Однако, несмотря на всю эту деятельность, тибетцев не покидало ощущение некой незавершенности, поскольку в действительности политическое объединение к 1175 году выглядело столь же отдаленным, как и в 1075, 975 или даже 875 году. Спустя более трех столетий после крушения империи создавалось впечатление, что в основе вполне очевидного самоуничижения тибетцев перед лицом индийской культуры, буддийской духовности и политической хватки других народов: тангутов, китайцев и киданей, лежит ностальгия по ее целеустремленности и целостности3. Тибетцы создавали свои духовные учреждения по образу и подобию индийских монастырских структур, а упоминания Китая были довольно распространены в тибетской литературе двенадцатого столетия, поэтому тибетцы имели достаточное представление о великолепии уже приходившей в упадок к тому времени династии Сун и о политической энергии тангутов, процветавших в бассейне Тарима (здесь ошибка: тангутское государство Си Ся располагалось севернее Ганьсуйского коридора – прим. shus). Соответственно, они понимали, что так и не приблизились к зарождению единой национальной идентичности, и поэтому в двенадцатом столетии появилось множество текстов, посвященных имперской династии. К ним относятся кодификация общепризнанных версий «Завета клана Ба» (sBa bzhed), описывающего строительство великого монастыря Самье, доработанная мифология сооружения великого храма Джокханг в Лхасе (bKa’ ‘chems kha khol ma), многие из «текстов-сокровищ», посвященных агиографиям религиозных правителей, а также работы, относящиеся к начальной стадии укрепления культа Падмасамбхавы, который объединил буддийскую идентичность с имперской наследственной линией4.

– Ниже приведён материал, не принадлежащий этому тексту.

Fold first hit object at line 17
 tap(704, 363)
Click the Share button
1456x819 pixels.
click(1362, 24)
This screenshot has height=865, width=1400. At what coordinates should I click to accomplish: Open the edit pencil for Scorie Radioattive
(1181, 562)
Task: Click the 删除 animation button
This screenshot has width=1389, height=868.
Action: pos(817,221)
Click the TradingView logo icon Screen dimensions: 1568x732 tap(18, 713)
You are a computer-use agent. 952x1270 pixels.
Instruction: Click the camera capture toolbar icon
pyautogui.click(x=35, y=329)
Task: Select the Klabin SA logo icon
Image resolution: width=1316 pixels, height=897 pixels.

В этой главе рассматривается религиозная нестабильность, которая несла в себе реальную угрозу миру и спокойствию Центрального Тибета, и в конечном счете привела к милитаризации одной из подшкол кагьюпы. Затем мы исследуем связь кагьюпы с тангутскими князьями и сопутствующее этому превращение кагьюпы в международную буддистскую структуру. В данной главе большое внимание уделяется сакье, в частности ее наследию и карьере двух ее знаменитых лам-мирян: Сонама Цемо и Дракпы Гьелцены (Илл. 20). Поскольку именно эти два религиозных авторитета заложили духовную, интеллектуальную и институциональную основу будущего процветания сакьи под властью монголов, большую часть главы занимает рассмотрение их научной и литературной деятельности с особым упором на их вклад в становление базовой тантрической системы ламдре. Глава оканчивается смертью Дракпы Гьелцена, поскольку успешная деятельность Сакья Пандиты и Чогьела Пакпы с одной стороны опиралась на достижения их предшественников, а с другой знаменовала собой начало совершенно нового периода тибетской религиозной, социальной и политической истории.